WHAT THE TASK ASKS:
Give the count of lines in the entries that include "Open", and write nothing besides it.

(Source data)

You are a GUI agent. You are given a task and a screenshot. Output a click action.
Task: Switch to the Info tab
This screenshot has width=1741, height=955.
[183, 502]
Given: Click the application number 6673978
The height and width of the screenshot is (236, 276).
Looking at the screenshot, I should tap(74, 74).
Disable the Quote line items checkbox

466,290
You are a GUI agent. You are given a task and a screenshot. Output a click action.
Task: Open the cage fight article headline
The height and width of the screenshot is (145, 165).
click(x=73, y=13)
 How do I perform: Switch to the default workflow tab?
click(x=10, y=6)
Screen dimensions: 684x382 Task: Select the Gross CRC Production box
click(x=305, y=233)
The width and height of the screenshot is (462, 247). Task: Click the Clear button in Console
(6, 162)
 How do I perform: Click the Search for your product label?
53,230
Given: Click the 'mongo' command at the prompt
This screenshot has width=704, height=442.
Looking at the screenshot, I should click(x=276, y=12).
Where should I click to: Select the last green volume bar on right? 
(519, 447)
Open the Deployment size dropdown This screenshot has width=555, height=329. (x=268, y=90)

==

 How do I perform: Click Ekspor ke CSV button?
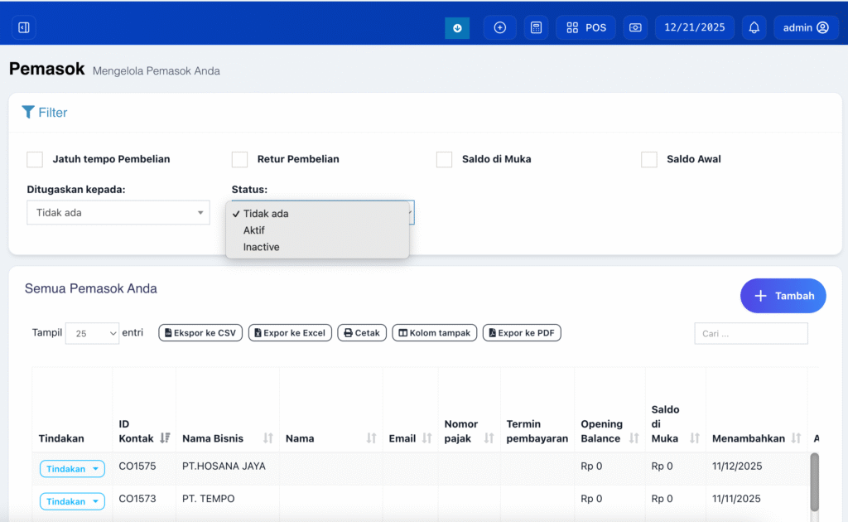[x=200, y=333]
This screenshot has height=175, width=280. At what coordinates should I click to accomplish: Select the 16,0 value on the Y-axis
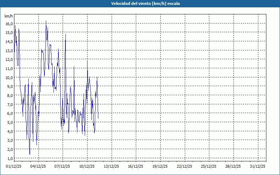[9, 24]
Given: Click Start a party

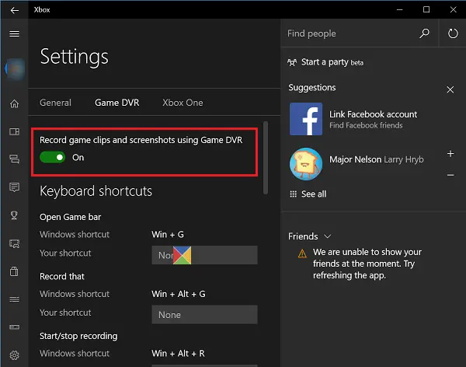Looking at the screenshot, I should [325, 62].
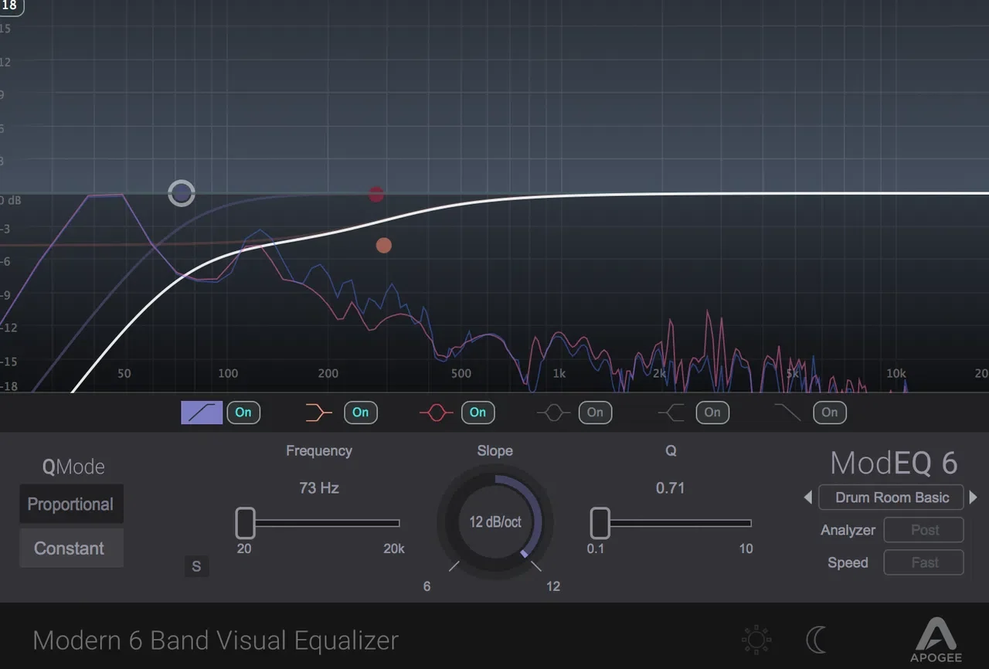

RESULT OF THIS TASK:
2